● **WHAT IS NEEDED**
Copy the listing below word for word, from its first line through the line that contains "pos(516,95)", with both of those lines included. Leave the pictures out.

— BEGIN GIVEN DATA —

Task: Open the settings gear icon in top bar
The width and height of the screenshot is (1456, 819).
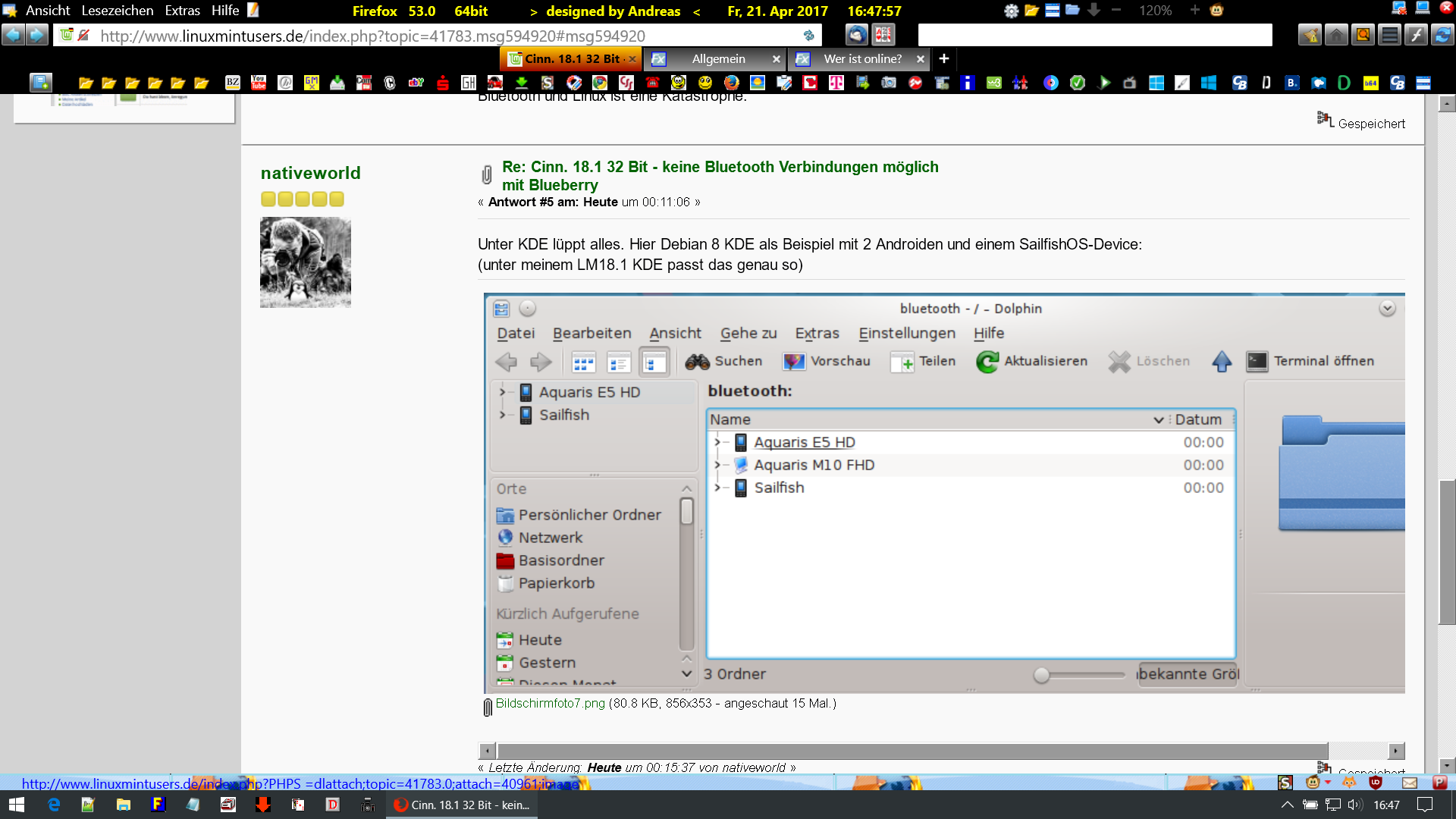Action: tap(1011, 11)
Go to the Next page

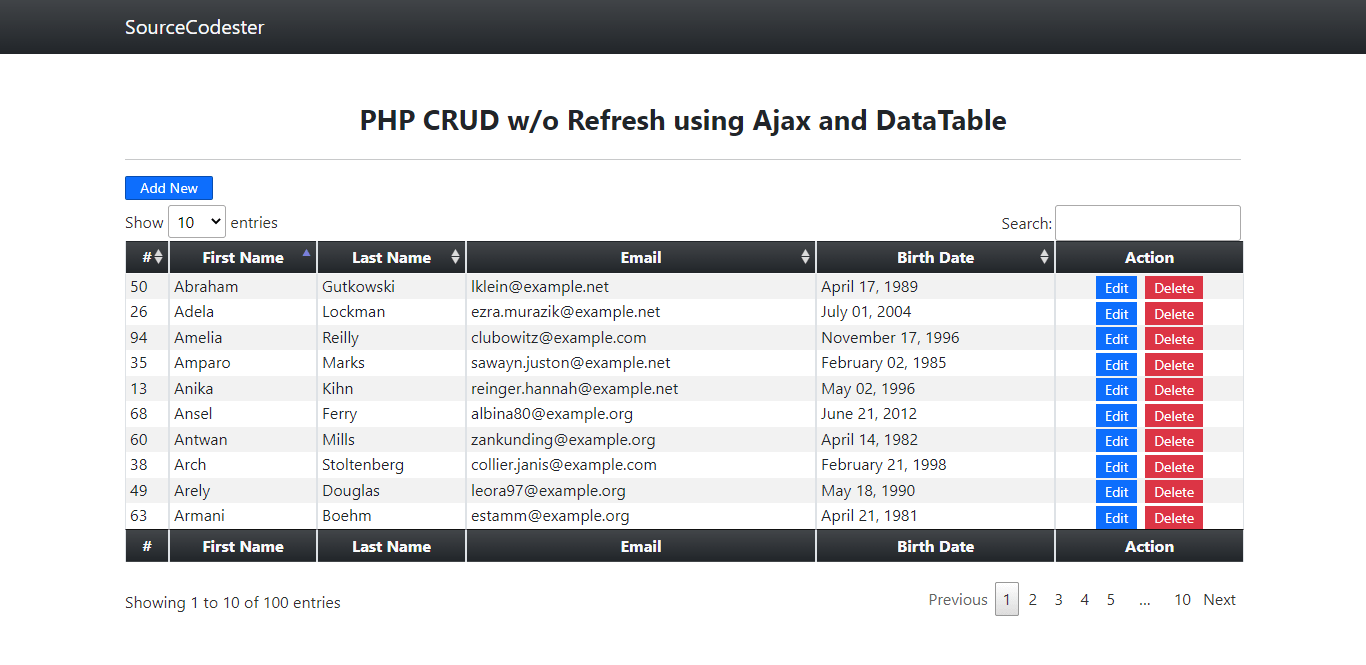click(x=1219, y=600)
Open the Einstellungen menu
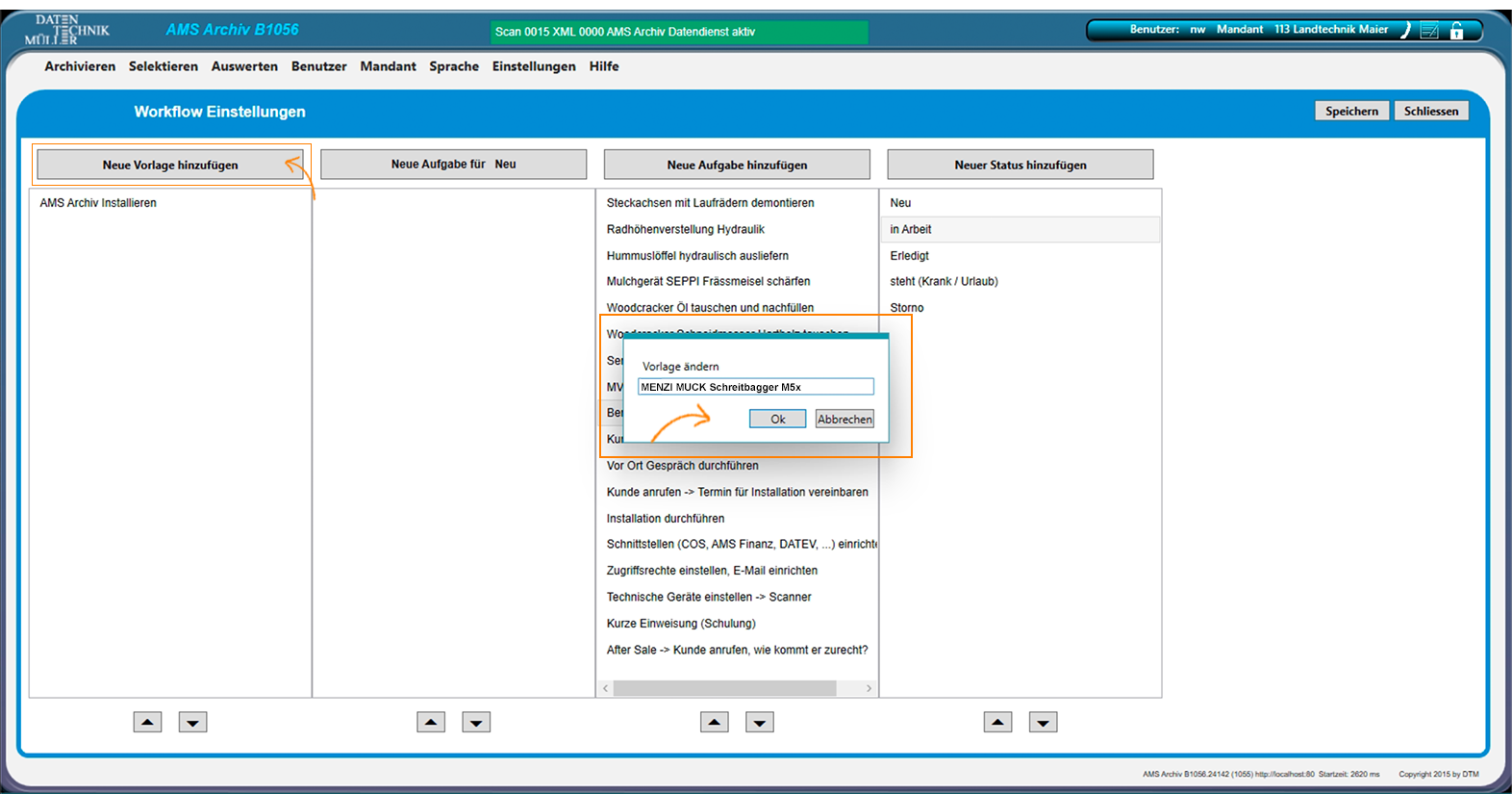Viewport: 1512px width, 794px height. [534, 66]
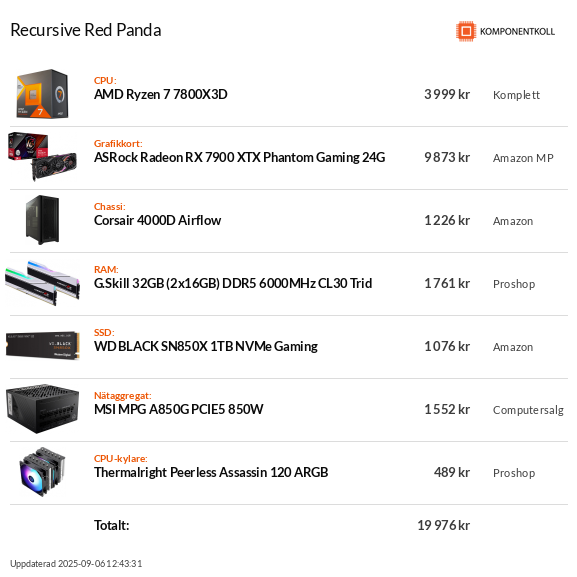Click the Komplett store name
This screenshot has width=577, height=577.
pos(516,95)
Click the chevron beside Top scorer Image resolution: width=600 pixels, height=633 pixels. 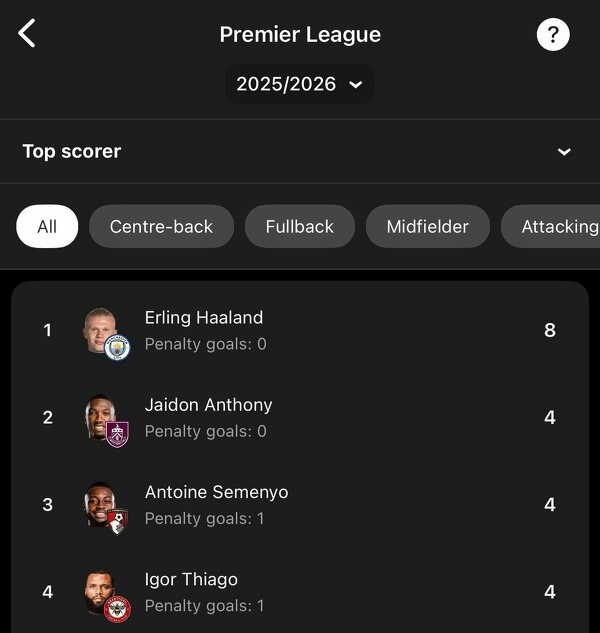tap(564, 152)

— END GIVEN DATA —

● **WRITTEN ANSWER**
Task: Open the settings gear icon in top bar
The width and height of the screenshot is (1456, 819).
Action: tap(1011, 11)
Go to the Next page

click(x=1219, y=600)
Open the Einstellungen menu
Viewport: 1512px width, 794px height. [534, 66]
Click the Komplett store name
This screenshot has width=577, height=577.
pos(516,95)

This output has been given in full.